• **Work instructions**
The response should contain every record, reproduced exactly.

:::::

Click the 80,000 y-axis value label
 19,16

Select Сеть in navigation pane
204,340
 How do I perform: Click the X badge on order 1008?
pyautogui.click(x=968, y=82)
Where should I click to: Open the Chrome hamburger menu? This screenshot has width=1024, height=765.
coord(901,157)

:::::

• **Task result**
Click the 80,000 y-axis value label
 19,16

Select Сеть in navigation pane
204,340
 How do I perform: Click the X badge on order 1008?
pyautogui.click(x=968, y=82)
Where should I click to: Open the Chrome hamburger menu? This screenshot has width=1024, height=765.
coord(901,157)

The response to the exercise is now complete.